Pero no se debe tratar de errores aislados o que al juez no le guste la estrategia, sino de incapacidad técnica manifiesta y sistemática que deja a la persona realmente desprotegida.
Hasta aquí, el mensaje es sencillo: la incapacidad técnica sí importa cuando pone en riesgo derechos humanos.
Ahora viene la pregunta importante:
¿Y SI ESA INCAPACIDAD TÉCNICA NO ESTÁ EN EL ABOGADO… SINO EN QUIEN JUZGA?
Peor aún, ¿si está en quienes están hasta arriba del sistema judicial?
La Constitución y los tratados internacionales dicen algo muy básico: no basta con que exista un tribunal, no basta con que alguien tenga toga, no basta con que una sentencia esté escrita.
La justicia tiene que ser competente, efectiva y real.
Si el propio máximo tribunal reconoce que la incapacidad técnica sí importa porque afecta derechos humanos, entonces ese mismo estándar debería aplicarse hacia arriba, no solo hacia abajo.
Porque piensa esto como ciudadano:
Si quienes deciden los asuntos más importantes del país no entienden bien los derechos que están juzgando, confunden opinión con derecho o razonan de forma pobre y repetida (y eso se ve en sesiones públicas que son hechos público y notorios que puede verificar cualquier persona) entonces el problema ya no es político.

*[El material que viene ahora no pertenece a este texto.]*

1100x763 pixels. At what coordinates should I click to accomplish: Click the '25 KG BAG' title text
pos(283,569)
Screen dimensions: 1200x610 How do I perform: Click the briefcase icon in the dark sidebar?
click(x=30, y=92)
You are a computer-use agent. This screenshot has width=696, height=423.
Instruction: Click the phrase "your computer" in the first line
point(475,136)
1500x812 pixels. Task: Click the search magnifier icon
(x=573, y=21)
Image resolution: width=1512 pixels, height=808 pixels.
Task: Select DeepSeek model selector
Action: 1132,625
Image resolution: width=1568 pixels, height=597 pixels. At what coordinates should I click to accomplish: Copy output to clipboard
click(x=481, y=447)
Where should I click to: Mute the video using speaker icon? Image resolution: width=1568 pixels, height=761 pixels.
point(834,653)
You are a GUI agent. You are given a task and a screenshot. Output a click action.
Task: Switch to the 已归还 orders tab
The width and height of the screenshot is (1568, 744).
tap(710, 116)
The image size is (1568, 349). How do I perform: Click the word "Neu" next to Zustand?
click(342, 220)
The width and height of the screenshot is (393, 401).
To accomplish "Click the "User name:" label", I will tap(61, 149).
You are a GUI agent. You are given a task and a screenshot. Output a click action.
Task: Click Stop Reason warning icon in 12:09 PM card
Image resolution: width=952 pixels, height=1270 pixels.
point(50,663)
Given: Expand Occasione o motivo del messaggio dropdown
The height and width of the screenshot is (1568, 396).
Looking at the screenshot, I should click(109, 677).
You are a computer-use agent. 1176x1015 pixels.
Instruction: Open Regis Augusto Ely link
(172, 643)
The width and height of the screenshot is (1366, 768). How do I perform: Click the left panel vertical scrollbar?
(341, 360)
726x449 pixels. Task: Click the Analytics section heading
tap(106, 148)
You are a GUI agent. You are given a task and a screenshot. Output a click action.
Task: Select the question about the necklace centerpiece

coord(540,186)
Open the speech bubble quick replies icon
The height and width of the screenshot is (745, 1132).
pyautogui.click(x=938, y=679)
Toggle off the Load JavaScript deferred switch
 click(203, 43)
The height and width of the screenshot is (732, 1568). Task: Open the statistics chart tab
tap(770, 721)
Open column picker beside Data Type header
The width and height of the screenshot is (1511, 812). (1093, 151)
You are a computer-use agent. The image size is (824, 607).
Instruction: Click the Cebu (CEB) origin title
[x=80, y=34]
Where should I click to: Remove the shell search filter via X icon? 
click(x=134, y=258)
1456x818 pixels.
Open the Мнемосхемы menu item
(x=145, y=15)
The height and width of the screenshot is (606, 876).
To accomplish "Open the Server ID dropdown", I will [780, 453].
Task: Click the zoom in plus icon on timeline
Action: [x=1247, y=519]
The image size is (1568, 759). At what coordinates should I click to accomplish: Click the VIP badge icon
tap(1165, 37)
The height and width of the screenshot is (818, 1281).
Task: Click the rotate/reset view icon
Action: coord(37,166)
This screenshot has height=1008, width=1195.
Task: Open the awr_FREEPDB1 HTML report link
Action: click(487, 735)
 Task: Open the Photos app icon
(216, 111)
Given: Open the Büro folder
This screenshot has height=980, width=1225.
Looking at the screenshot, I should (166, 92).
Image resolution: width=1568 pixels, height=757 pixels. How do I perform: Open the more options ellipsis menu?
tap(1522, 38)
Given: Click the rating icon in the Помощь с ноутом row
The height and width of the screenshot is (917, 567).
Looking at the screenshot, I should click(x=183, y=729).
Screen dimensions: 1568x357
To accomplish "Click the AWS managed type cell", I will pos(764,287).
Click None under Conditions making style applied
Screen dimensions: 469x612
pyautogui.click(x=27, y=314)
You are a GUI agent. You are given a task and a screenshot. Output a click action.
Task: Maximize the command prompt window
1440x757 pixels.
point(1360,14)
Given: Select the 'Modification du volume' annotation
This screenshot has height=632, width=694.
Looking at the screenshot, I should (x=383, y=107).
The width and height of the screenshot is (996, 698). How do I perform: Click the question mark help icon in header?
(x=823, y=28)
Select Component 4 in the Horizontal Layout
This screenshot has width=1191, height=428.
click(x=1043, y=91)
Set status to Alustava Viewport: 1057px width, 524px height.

Es un problema de derechos humanos. La justicia no solo debe existir. Debe funcionar bien.
Y ahora que la propia Corte aceptó que la incapacidad técnica destruye la defensa, está aceptando algo más grande, aunque no lo diga explícitamente:
La incapacidad técnica destruye la justicia.
No porque alguien sea “malo”, no porque piense distinto, sino porque no alcanza el nivel mínimo que exige decidir sobre la libertad, el patrimonio y los derechos de millones de personas.
En palabras simples: Si una mala defensa es injusta, una mala impartición de justicia es todavía peor.